Louisiana Highway 72 (LA 72) is a state highway located in Bossier City, Louisiana. It runs 2.49 mi in an east–west direction from the intersection of Barksdale Boulevard and Hamilton Road to a junction with the concurrent U.S. Highways 79 and 80.

The route serves as a commercial thoroughfare in Bossier City, running along Barksdale Boulevard from a point just east of the old downtown area situated near the Red River. It then passes through a cluster of shopping centers as it continues onto Old Minden Road near the junction with LA 3. LA 72 parallels Interstate 20 and provides access to the interstate at several different points along its short route.

==Route description==
From the west, LA 72 begins on Barksdale Boulevard at its intersection with Hamilton Road. The route heads east on Barksdale Boulevard, a four-lane thoroughfare with a center turn lane. After a short distance, Barksdale Boulevard curves to southeast, connecting with southbound US 71. LA 72 continues straight ahead onto Old Minden Road and intersects LA 3 (Benton Spur Road), directly opposite a ramp leading to an interchange with westbound I-20 and northbound US 71. A short distance later, LA 72 passes directly through a diamond interchange with I-20 at exit 21.
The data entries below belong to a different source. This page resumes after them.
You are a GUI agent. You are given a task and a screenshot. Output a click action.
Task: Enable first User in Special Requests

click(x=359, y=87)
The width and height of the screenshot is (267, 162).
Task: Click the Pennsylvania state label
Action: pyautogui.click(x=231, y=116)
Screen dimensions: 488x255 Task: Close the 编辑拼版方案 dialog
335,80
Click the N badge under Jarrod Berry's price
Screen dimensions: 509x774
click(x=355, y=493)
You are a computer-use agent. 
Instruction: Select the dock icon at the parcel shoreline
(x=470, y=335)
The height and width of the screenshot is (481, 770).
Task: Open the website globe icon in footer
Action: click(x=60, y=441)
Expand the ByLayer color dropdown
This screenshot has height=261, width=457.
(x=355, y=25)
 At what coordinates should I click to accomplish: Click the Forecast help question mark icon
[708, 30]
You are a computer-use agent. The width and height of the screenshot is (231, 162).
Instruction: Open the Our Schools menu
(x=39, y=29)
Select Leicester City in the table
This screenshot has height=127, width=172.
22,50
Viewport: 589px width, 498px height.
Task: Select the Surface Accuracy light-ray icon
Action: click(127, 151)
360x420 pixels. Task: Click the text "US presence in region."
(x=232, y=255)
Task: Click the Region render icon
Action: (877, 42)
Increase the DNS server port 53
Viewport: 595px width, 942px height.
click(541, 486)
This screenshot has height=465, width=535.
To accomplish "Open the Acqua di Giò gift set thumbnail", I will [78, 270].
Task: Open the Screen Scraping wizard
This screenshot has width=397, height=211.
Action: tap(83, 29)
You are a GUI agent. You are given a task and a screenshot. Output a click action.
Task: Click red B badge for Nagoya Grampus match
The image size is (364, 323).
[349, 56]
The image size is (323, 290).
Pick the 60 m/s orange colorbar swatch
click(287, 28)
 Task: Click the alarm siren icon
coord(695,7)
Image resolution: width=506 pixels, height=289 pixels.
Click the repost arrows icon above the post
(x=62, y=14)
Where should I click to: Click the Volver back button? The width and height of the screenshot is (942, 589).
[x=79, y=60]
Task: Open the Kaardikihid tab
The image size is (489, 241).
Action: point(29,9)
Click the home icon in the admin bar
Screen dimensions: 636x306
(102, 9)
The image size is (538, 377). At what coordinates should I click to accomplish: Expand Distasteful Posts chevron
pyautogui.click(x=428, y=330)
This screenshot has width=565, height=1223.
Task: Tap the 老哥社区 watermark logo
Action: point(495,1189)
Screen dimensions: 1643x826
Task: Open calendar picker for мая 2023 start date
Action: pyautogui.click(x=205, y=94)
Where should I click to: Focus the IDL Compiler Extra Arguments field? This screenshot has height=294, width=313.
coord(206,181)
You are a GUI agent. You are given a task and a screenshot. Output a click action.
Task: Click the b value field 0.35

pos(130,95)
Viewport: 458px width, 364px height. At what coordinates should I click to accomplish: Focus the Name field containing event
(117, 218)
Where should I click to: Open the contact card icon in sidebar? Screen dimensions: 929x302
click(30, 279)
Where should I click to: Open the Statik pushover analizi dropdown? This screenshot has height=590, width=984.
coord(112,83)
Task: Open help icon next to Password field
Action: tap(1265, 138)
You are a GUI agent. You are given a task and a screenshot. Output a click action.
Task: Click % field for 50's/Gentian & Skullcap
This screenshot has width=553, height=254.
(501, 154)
Continuing eastward, LA 72 intersects LA 3105 (Airline Drive) and Northgate Road, leading to the nearby Barksdale Air Force Base. The highway then curves to the north and simultaneously intersects LA 782-2 (Industrial Drive). Shortly afterward, LA 72 crosses the Kansas City Southern Railway (KCS) tracks at grade and passes underneath I-20. LA 72 reaches its eastern terminus immediately afterward at an intersection with the concurrent US 79/US 80 (East Texas Street).

The route is classified as an urban minor arterial by the Louisiana Department of Transportation and Development (La DOTD). Average daily traffic volume in 2013 ranged from 7,900 to 12,300 vehicles. The entire route has a posted speed limit of 35 mph.

==History==
In the original Louisiana Highway system in use between 1921 and 1955, the modern LA 72 was originally designated as part of State Route 4, which followed the Dixie Overland Highway, an early auto trail, through northern Louisiana. In 1926, it became part of the original route of US 80, which duplicated Route 4 east of Shreveport. The Barksdale Boulevard segment also carried US 71, which shared a bridge across the Red River with US 80. (Now demolished, the Traffic Street Bridge existed at the location of the current I-20 crossing.) When US 80 was re-routed through Bossier City onto Texas Street and the new Long-Allen Bridge in 1934, the former alignment became Route 4-D until the 1955 Louisiana Highway renumbering.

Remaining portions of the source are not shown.